The timeline below is somewhat approximate. Dates, topics, assigned reading, and problem set due dates are subject to change. All changes in assigned reading and due dates will be announced in class (and occasionally by e-mail). While I will do my best to update the web site accordingly, it is a student's responsibility to keep track of the problem set due dates and reading assignments. If you are not sure about due dates, please don't hesitate to ask.

Both the midterm and the final exams are open book, open notes.

Note that the date for the midterm exam is set and will not change. If you have a conflict with this date, please let me know right away. No makeup exams will be given unless there are circumstances beyond your control AND the makeup time is arranged in advance.

All reading is from Discrete Mathematics with Applications by Susanna S. Epp (3rd edition), unless specified otherwise.

Late problem sets policy: Problem sets are due in the beginning of the class on the due date. If a problem set is submitted at (or before) the next class meeting after the due date, it is graded out of 3/4 credit. If it is submitted any time after the next meeting (until the last class meeting), then it is graded out of 1/2 credit.
Problem sets submitted more than 5 minutes after beginning of the class may be considered late.

Groups for problem sets

Working together with other students on problem sets helps you understand the material better. You may hand in group assignments (two students per group).

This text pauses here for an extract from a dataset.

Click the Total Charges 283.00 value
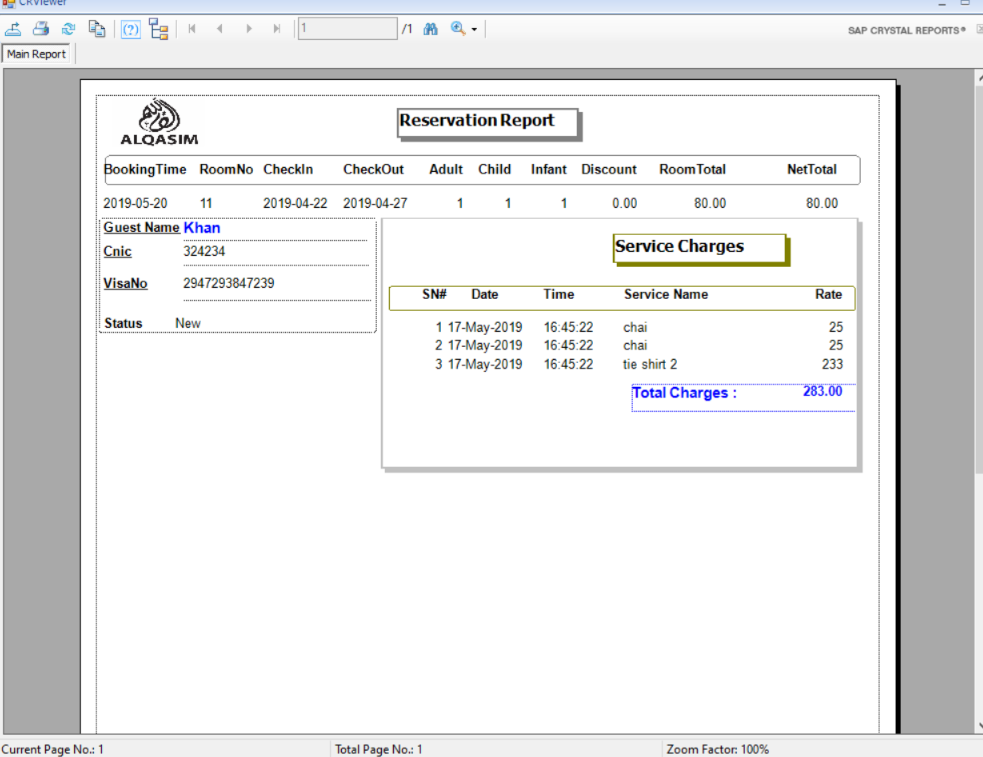This screenshot has width=983, height=757. (822, 392)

Hand in one assignment from the entire group with names of both students on the first page. Groups are not set in stone for the entire semester, it's perfectly OK to change them or do some problem sets on your own, just make sure to coordinate it with the other person in your group. However, you cannot do a part of a problem set on your own and a part in collaboration or a part in one group and a part in another.

Working in groups helps learning if all students in the group discuss all of the problems and participate equally. It doesn't help you learn if you divide problems among the group members (so that one person works on one problem and another works on another) or if one person does most of the work, and the other just puts their name on it. If you feel that group participation is uneven, it's time to talk to your partner(s) and possibly to change your group or to start working individually.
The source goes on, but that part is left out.